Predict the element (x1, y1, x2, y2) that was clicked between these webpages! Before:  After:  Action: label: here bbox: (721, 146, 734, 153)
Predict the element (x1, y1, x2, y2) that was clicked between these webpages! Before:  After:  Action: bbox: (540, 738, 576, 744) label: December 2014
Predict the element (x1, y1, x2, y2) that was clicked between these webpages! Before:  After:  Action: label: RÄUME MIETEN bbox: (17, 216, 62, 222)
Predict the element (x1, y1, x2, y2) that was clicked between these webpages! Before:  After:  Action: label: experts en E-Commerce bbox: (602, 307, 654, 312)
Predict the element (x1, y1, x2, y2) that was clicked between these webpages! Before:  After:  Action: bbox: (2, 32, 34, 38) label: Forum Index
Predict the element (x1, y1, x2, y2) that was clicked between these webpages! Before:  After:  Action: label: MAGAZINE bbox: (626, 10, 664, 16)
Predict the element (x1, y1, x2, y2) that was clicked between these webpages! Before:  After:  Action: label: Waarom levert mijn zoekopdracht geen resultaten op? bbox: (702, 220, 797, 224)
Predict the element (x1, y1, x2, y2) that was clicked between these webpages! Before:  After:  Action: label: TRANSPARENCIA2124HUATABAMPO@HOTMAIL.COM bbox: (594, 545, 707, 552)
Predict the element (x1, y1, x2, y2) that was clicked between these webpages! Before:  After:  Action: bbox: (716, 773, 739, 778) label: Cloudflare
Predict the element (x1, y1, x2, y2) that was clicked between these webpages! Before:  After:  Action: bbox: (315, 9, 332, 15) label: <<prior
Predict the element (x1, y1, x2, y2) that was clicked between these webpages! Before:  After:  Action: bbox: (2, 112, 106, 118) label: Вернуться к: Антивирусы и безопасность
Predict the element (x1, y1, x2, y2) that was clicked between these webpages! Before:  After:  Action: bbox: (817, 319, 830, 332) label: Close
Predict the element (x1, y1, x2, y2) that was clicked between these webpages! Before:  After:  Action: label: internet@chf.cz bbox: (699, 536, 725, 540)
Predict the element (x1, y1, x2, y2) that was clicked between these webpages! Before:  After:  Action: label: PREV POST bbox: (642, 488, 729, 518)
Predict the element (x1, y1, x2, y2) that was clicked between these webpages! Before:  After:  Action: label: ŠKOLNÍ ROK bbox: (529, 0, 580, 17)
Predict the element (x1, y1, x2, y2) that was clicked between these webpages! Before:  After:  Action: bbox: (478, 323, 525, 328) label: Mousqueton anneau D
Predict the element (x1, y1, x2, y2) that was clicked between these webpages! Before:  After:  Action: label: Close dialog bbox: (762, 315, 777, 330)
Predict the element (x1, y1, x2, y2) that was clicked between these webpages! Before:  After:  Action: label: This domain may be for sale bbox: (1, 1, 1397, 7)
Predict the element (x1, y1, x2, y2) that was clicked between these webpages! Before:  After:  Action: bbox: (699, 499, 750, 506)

## AIM OF THE EXERCISE
Reproduce the listing verbatim, from the line containing "220, 797, 224)" through the line containing "536, 725, 540)", inclusive.

## SOLUTION TO THE EXERCISE
Predict the element (x1, y1, x2, y2) that was clicked between these webpages! Before:  After:  Action: label: Waarom levert mijn zoekopdracht geen resultaten op? bbox: (702, 220, 797, 224)
Predict the element (x1, y1, x2, y2) that was clicked between these webpages! Before:  After:  Action: label: TRANSPARENCIA2124HUATABAMPO@HOTMAIL.COM bbox: (594, 545, 707, 552)
Predict the element (x1, y1, x2, y2) that was clicked between these webpages! Before:  After:  Action: bbox: (716, 773, 739, 778) label: Cloudflare
Predict the element (x1, y1, x2, y2) that was clicked between these webpages! Before:  After:  Action: bbox: (315, 9, 332, 15) label: <<prior
Predict the element (x1, y1, x2, y2) that was clicked between these webpages! Before:  After:  Action: bbox: (2, 112, 106, 118) label: Вернуться к: Антивирусы и безопасность
Predict the element (x1, y1, x2, y2) that was clicked between these webpages! Before:  After:  Action: bbox: (817, 319, 830, 332) label: Close
Predict the element (x1, y1, x2, y2) that was clicked between these webpages! Before:  After:  Action: label: internet@chf.cz bbox: (699, 536, 725, 540)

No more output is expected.